During the post-war years the country was industrialised, but opposition groups later took advantage of increased openness, under Soviet leader M. Gorbachev to press for independence. The Lithuanian Supreme Soviet proclaimed sovereignty in May 1989, and on 11 March 1990 declared full independence and adopted the country’s current name. Soviet Interior Ministry troops were ordered to occupy communist party buildings, and a trade embargo was imposed by the USSR.

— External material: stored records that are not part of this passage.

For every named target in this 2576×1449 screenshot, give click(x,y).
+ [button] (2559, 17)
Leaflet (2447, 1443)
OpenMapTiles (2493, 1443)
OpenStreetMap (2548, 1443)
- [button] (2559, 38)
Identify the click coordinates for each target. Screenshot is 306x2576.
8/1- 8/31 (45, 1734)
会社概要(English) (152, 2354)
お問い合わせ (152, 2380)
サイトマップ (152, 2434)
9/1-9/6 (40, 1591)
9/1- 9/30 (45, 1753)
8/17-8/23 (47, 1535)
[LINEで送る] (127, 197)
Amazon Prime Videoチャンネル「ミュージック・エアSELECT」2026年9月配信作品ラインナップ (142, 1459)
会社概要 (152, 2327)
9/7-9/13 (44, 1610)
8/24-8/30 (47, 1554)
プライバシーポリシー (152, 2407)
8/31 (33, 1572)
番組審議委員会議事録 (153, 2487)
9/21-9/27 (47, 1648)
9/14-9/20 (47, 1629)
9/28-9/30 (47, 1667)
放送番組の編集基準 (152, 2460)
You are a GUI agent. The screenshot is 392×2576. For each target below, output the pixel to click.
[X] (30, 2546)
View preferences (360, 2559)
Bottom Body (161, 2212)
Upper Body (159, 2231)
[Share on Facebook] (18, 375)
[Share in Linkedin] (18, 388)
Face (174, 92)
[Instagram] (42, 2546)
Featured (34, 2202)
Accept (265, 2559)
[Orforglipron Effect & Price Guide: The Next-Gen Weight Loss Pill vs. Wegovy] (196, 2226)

The Lithuanians postponed the implementation of independence in favour of talks with Moscow.
When the talks broke down, on 13 January 1991 Soviet troops began attacking and occupying further buildings in Vilnius – resulting in at least 14 people being killed. A referendum on independence was overwhelmingly approved in February 1991, and continued clashes with Soviet troops led to more deaths.

After the failure of the Soviet coup in August, the USSR recognised Lithuanian independence on 6 September 1991. The withdrawal of Soviet troops from the country began in March 1992 and was completed by 31 August 1993. In November 2002 Lithuania was invited to join NATO, and it formally joined on 2 April 2004.